(Material supplied Opens)

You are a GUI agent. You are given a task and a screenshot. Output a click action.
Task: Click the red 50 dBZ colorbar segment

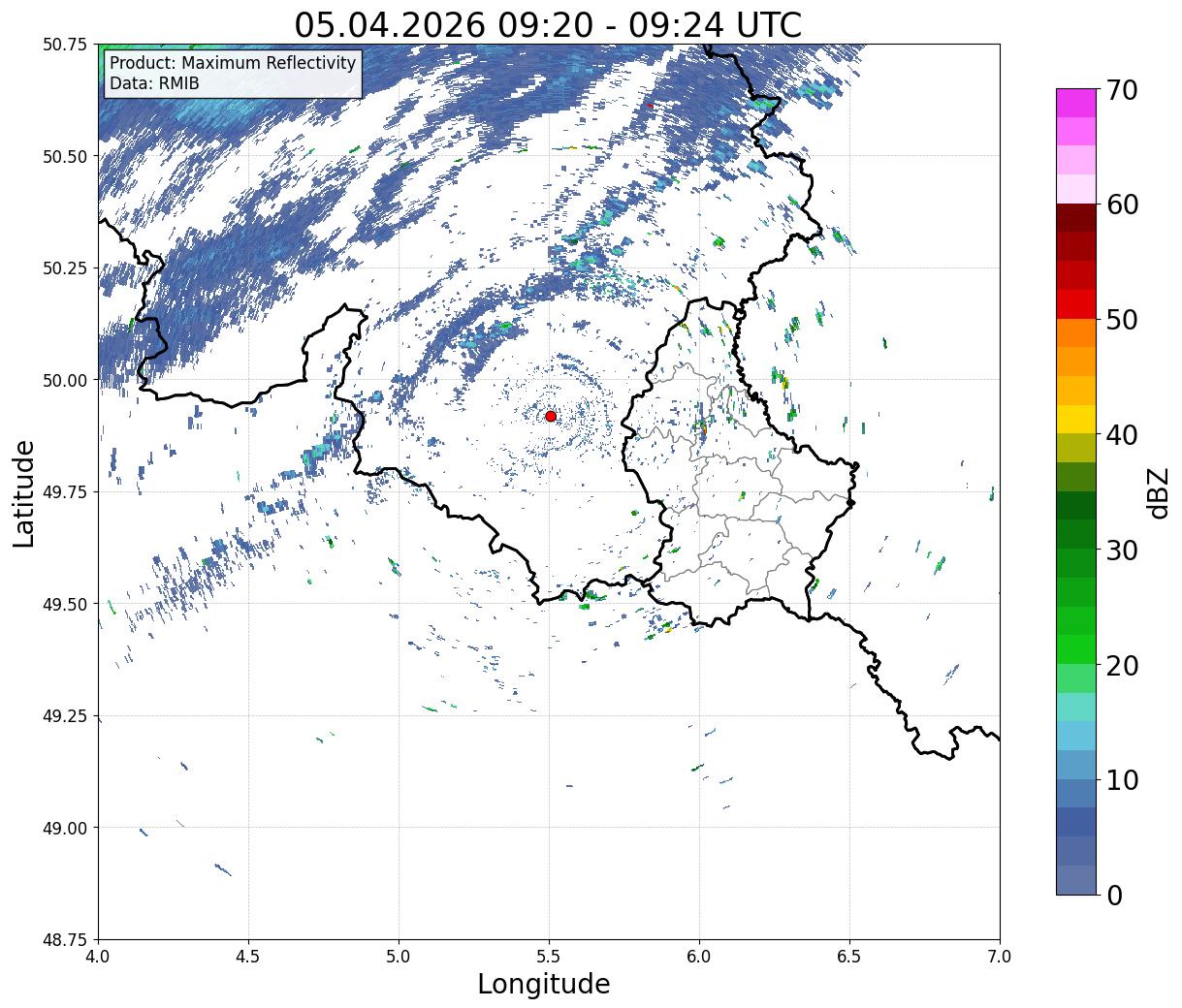click(1076, 303)
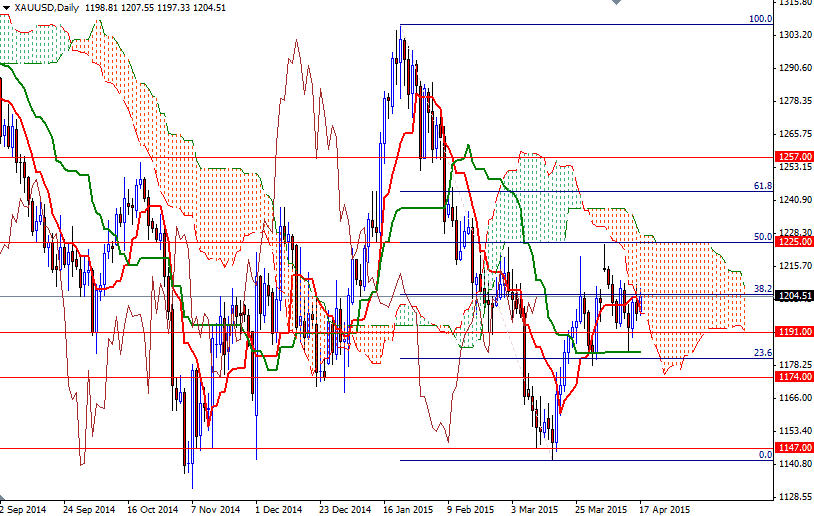Click the Fibonacci 50.0 level label
The image size is (814, 516).
[762, 237]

(Material supplied Closes)

▶ What the exercise asks
Your answer is all of the records restated word for word, pictures excluded.

▶ Your response
You are a GUI agent. You are given a task and a screenshot. Output a click action.
Task: Click the red 50 dBZ colorbar segment

click(1076, 303)
Click the Fibonacci 50.0 level label
The image size is (814, 516).
[762, 237]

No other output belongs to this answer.